START Source information
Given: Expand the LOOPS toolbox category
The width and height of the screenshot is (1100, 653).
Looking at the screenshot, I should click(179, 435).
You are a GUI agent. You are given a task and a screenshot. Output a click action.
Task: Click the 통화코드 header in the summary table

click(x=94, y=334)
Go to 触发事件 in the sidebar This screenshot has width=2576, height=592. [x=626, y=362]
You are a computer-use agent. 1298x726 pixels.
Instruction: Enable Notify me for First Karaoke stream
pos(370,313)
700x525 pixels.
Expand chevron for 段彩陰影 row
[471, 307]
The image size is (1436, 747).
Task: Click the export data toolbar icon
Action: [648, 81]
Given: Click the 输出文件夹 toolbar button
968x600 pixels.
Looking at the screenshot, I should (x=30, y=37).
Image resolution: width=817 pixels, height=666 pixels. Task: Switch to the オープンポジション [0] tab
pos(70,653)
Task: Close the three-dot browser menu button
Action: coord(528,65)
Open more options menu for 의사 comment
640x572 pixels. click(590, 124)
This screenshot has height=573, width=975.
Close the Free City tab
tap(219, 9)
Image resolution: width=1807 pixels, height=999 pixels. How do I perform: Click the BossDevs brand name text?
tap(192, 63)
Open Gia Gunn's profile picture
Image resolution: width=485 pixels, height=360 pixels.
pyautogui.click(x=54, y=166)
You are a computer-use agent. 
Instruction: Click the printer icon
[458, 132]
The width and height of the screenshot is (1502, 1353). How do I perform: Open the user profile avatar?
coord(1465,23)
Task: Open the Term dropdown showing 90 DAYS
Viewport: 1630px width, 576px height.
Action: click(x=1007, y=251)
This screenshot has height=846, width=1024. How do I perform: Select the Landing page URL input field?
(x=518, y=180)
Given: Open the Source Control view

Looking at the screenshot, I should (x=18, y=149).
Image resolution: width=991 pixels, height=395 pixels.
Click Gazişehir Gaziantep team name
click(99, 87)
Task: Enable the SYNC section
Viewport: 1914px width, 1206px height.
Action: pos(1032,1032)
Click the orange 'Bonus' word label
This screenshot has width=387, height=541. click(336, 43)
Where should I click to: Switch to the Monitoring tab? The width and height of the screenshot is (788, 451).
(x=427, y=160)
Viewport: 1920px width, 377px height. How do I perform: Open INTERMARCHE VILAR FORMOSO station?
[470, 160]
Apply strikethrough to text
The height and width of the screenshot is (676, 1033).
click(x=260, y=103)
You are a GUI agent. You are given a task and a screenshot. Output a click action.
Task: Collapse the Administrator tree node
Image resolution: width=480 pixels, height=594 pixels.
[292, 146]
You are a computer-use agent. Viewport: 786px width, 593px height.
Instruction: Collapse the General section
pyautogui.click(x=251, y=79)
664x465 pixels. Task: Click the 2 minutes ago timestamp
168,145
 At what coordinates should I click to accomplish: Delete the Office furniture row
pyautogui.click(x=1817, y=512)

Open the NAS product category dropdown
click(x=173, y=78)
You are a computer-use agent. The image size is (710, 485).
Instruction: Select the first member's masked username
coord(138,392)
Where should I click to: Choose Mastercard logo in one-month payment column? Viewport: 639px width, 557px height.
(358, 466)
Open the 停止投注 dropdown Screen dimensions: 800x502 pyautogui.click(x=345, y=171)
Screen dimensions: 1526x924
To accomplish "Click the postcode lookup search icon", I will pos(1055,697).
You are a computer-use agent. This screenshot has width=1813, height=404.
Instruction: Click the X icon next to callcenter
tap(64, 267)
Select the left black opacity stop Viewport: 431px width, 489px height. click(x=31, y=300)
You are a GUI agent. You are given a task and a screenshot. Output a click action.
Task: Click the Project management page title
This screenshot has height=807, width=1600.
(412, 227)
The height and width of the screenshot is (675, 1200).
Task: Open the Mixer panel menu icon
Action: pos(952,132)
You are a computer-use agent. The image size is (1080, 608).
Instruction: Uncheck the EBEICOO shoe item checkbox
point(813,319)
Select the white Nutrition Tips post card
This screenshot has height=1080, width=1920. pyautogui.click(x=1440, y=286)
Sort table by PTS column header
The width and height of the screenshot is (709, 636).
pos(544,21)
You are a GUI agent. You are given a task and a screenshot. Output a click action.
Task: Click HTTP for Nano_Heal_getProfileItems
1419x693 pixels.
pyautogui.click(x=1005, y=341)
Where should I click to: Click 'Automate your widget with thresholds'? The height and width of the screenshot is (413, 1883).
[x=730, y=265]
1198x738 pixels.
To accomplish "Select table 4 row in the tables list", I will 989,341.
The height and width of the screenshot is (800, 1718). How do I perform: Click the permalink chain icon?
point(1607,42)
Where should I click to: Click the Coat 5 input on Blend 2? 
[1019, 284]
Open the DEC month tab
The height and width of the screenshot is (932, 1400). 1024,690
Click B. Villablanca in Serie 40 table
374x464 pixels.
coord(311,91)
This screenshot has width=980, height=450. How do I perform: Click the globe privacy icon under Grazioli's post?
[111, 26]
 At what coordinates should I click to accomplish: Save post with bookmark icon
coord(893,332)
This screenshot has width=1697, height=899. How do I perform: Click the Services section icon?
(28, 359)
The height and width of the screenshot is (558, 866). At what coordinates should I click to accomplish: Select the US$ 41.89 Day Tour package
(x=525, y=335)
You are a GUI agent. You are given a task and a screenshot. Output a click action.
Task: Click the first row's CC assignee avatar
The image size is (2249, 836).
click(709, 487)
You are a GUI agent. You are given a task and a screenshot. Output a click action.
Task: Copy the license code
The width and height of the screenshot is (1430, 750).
END Source information
* _Problem description_:
Reprint the entries above in full, exactly as they are.

* _Exercise answer_:
Given: Expand the LOOPS toolbox category
The width and height of the screenshot is (1100, 653).
Looking at the screenshot, I should click(179, 435).
You are a GUI agent. You are given a task and a screenshot. Output a click action.
Task: Click the 통화코드 header in the summary table

click(x=94, y=334)
Go to 触发事件 in the sidebar This screenshot has width=2576, height=592. [x=626, y=362]
You are a computer-use agent. 1298x726 pixels.
Instruction: Enable Notify me for First Karaoke stream
pos(370,313)
700x525 pixels.
Expand chevron for 段彩陰影 row
[471, 307]
The image size is (1436, 747).
Task: Click the export data toolbar icon
Action: [648, 81]
Given: Click the 输出文件夹 toolbar button
968x600 pixels.
Looking at the screenshot, I should (x=30, y=37).
Image resolution: width=817 pixels, height=666 pixels. Task: Switch to the オープンポジション [0] tab
pos(70,653)
Task: Close the three-dot browser menu button
Action: coord(528,65)
Open more options menu for 의사 comment
640x572 pixels. click(590, 124)
This screenshot has height=573, width=975.
Close the Free City tab
tap(219, 9)
Image resolution: width=1807 pixels, height=999 pixels. How do I perform: Click the BossDevs brand name text?
tap(192, 63)
Open Gia Gunn's profile picture
Image resolution: width=485 pixels, height=360 pixels.
pyautogui.click(x=54, y=166)
You are a computer-use agent. 
Instruction: Click the printer icon
[458, 132]
The width and height of the screenshot is (1502, 1353). How do I perform: Open the user profile avatar?
coord(1465,23)
Task: Open the Term dropdown showing 90 DAYS
Viewport: 1630px width, 576px height.
Action: click(x=1007, y=251)
This screenshot has height=846, width=1024. How do I perform: Select the Landing page URL input field?
(x=518, y=180)
Given: Open the Source Control view

Looking at the screenshot, I should (x=18, y=149).
Image resolution: width=991 pixels, height=395 pixels.
Click Gazişehir Gaziantep team name
click(99, 87)
Task: Enable the SYNC section
Viewport: 1914px width, 1206px height.
Action: pos(1032,1032)
Click the orange 'Bonus' word label
This screenshot has width=387, height=541. click(336, 43)
Where should I click to: Switch to the Monitoring tab? The width and height of the screenshot is (788, 451).
(x=427, y=160)
Viewport: 1920px width, 377px height. How do I perform: Open INTERMARCHE VILAR FORMOSO station?
[470, 160]
Apply strikethrough to text
The height and width of the screenshot is (676, 1033).
click(x=260, y=103)
You are a GUI agent. You are given a task and a screenshot. Output a click action.
Task: Collapse the Administrator tree node
Image resolution: width=480 pixels, height=594 pixels.
[292, 146]
You are a computer-use agent. Viewport: 786px width, 593px height.
Instruction: Collapse the General section
pyautogui.click(x=251, y=79)
664x465 pixels. Task: Click the 2 minutes ago timestamp
168,145
 At what coordinates should I click to accomplish: Delete the Office furniture row
pyautogui.click(x=1817, y=512)

Open the NAS product category dropdown
click(x=173, y=78)
You are a computer-use agent. The image size is (710, 485).
Instruction: Select the first member's masked username
coord(138,392)
Where should I click to: Choose Mastercard logo in one-month payment column? Viewport: 639px width, 557px height.
(358, 466)
Open the 停止投注 dropdown Screen dimensions: 800x502 pyautogui.click(x=345, y=171)
Screen dimensions: 1526x924
To accomplish "Click the postcode lookup search icon", I will pos(1055,697).
You are a computer-use agent. This screenshot has width=1813, height=404.
Instruction: Click the X icon next to callcenter
tap(64, 267)
Select the left black opacity stop Viewport: 431px width, 489px height. click(x=31, y=300)
You are a GUI agent. You are given a task and a screenshot. Output a click action.
Task: Click the Project management page title
This screenshot has height=807, width=1600.
(412, 227)
The height and width of the screenshot is (675, 1200).
Task: Open the Mixer panel menu icon
Action: pos(952,132)
You are a computer-use agent. The image size is (1080, 608).
Instruction: Uncheck the EBEICOO shoe item checkbox
point(813,319)
Select the white Nutrition Tips post card
This screenshot has height=1080, width=1920. pyautogui.click(x=1440, y=286)
Sort table by PTS column header
The width and height of the screenshot is (709, 636).
pos(544,21)
You are a GUI agent. You are given a task and a screenshot. Output a click action.
Task: Click HTTP for Nano_Heal_getProfileItems
1419x693 pixels.
pyautogui.click(x=1005, y=341)
Where should I click to: Click 'Automate your widget with thresholds'? The height and width of the screenshot is (413, 1883).
[x=730, y=265]
1198x738 pixels.
To accomplish "Select table 4 row in the tables list", I will 989,341.
The height and width of the screenshot is (800, 1718). How do I perform: Click the permalink chain icon?
point(1607,42)
Where should I click to: Click the Coat 5 input on Blend 2? 
[1019, 284]
Open the DEC month tab
The height and width of the screenshot is (932, 1400). 1024,690
Click B. Villablanca in Serie 40 table
374x464 pixels.
coord(311,91)
This screenshot has width=980, height=450. How do I perform: Click the globe privacy icon under Grazioli's post?
[111, 26]
 At what coordinates should I click to accomplish: Save post with bookmark icon
coord(893,332)
This screenshot has width=1697, height=899. How do I perform: Click the Services section icon?
(28, 359)
The height and width of the screenshot is (558, 866). At what coordinates should I click to accomplish: Select the US$ 41.89 Day Tour package
(x=525, y=335)
You are a GUI agent. You are given a task and a screenshot. Output a click action.
Task: Click the first row's CC assignee avatar
The image size is (2249, 836).
click(709, 487)
You are a GUI agent. You are given a task and a screenshot. Output a click action.
Task: Copy the license code
The width and height of the screenshot is (1430, 750).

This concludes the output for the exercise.